Iowa regents consider policy change to give president emergency-authorization authority

The state Board of Regents announced Thursday that a policy change to its manual, pending approval at a telephonic meeting on March 17, would enable the regent president to declare a state of emergency at regent institutions, amid rising concerns about COVID-19.


Lily Smith

Regents President Mike Richards listens during the state Board of Regents meeting at the University of Northern Iowa in Cedar Falls on Friday, November 15, 2018.

Katie Ann McCarver, News Editor

The state Board of Regents announced Thursday that it will hold a telephonic meeting at 11 a.m March 17, to discuss emergency preparedness according to Iowa Code, as well as consider changes to the regents’ policy manual that would authorize the regent president to declare a state of emergency at regent institutions.

According to regent documents, the regents will hear and potentially approve emergency authorizations that would allow the regent president the authority to determine a state of emergency exists at regent institutions because of circumstances that threaten the immediate health or safety of persons or property.
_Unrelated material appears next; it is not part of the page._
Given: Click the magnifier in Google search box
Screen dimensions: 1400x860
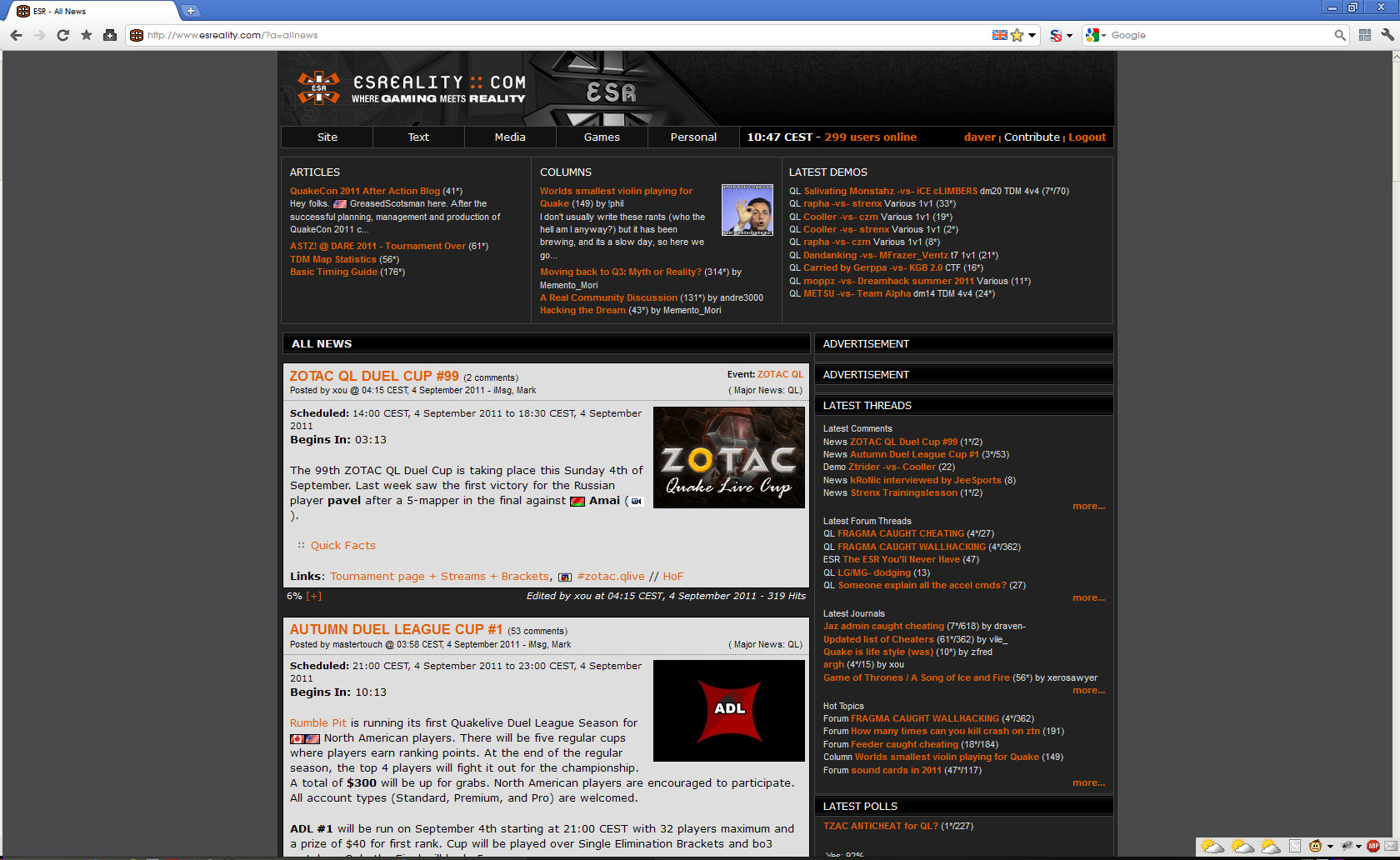Looking at the screenshot, I should (1339, 35).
“The Board of Regents has a need to prepare for the management of unexpected events affecting the operations of the institutions under its jurisdiction,” the documents state. “Board approval of new section 1.1.E, Emergency Authorizations, is requested to enable the president of the Board of Regents to respond promptly to emergency circumstances.”

The meeting and policy-change announcements come amid rising concern about novel coronavirus and its spread in the community as the number of confirmed COVID-19 cases in Iowa rose to 14 by Wednesday — with 13 in Johnson County. 
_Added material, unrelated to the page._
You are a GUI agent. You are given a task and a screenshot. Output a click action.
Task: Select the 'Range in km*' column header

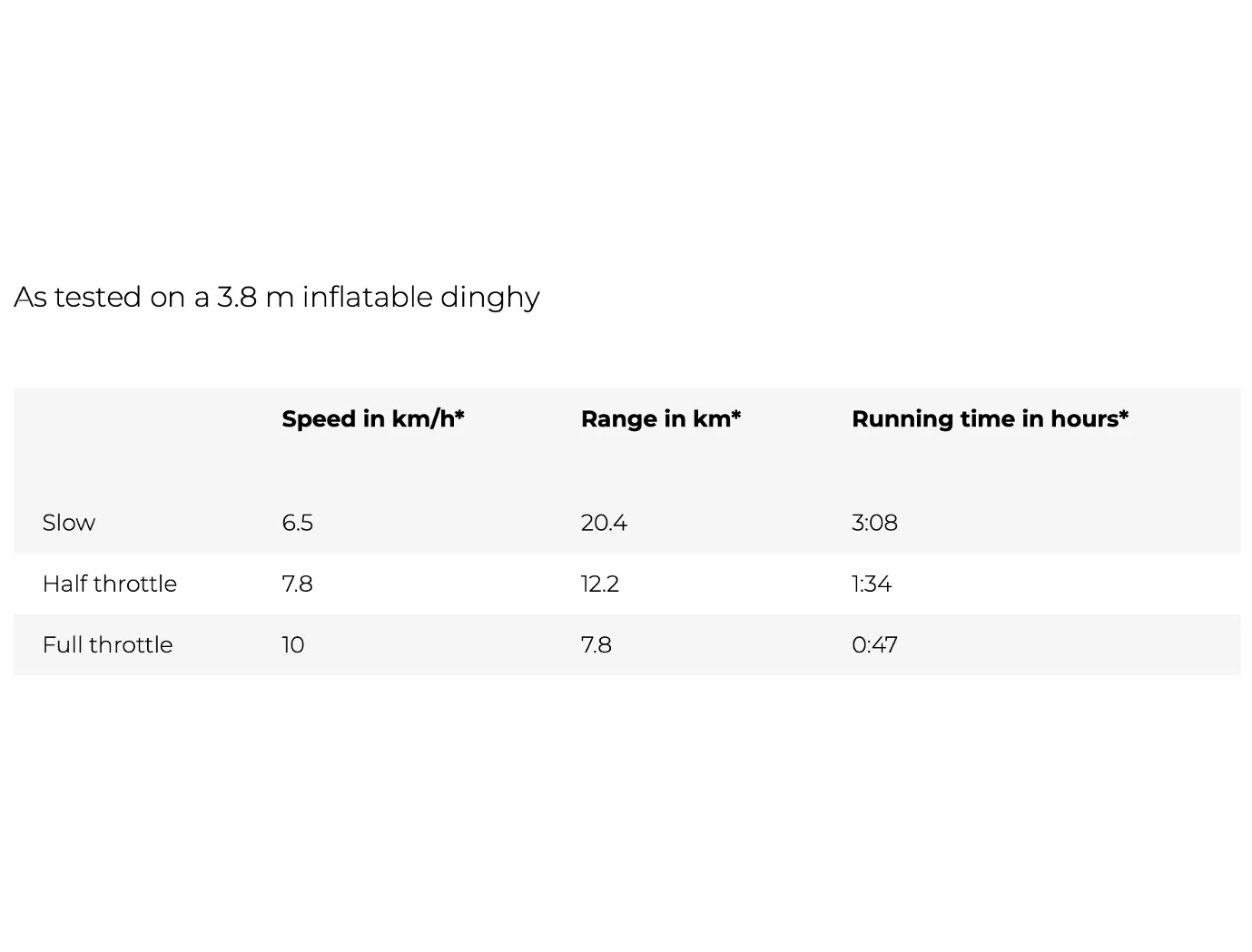[x=661, y=418]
Regent President Mike Richards said in a statement Tuesday that the state’s three regent institutions should “move as quickly as possible towards the ability to deliver instruction virtually.”

The University of Iowa announced Wednesday that it will suspend in-person classes for the two weeks after spring break, from March 23 to at least April 3. 

“We urge students to make a choice, their choice, about the best place they can stay for their personal health and safety during this period of time,” UI Senior Vice President for Finance and Operations Rod Lehnertz told reporters Wednesday.

RELATED: University of Iowa to move classes online for two weeks after spring break amid coronavirus outbreak

The proposed change to the regents’ manual would authorize the regent president to take actions necessary to protect people and property at affected institutions, which could include the suspension of all or any portion of the regent policy manual, according to regent documents.

“The president shall seek Board of Regents ratification of any actions taken pursuant to this subsection at the earliest practical time,” the documents state, “but in no event later than the next regularly scheduled meeting of the Board of Regents.”

The board also announced Thursday that its upcoming meeting in April will move from an in-person to online format because of the development of COVID-19. 

Although there will be no public comment because of the change, an Iowa State University room will be open for public citizens to come listen to the meeting, which will be live-streamed on the regent website.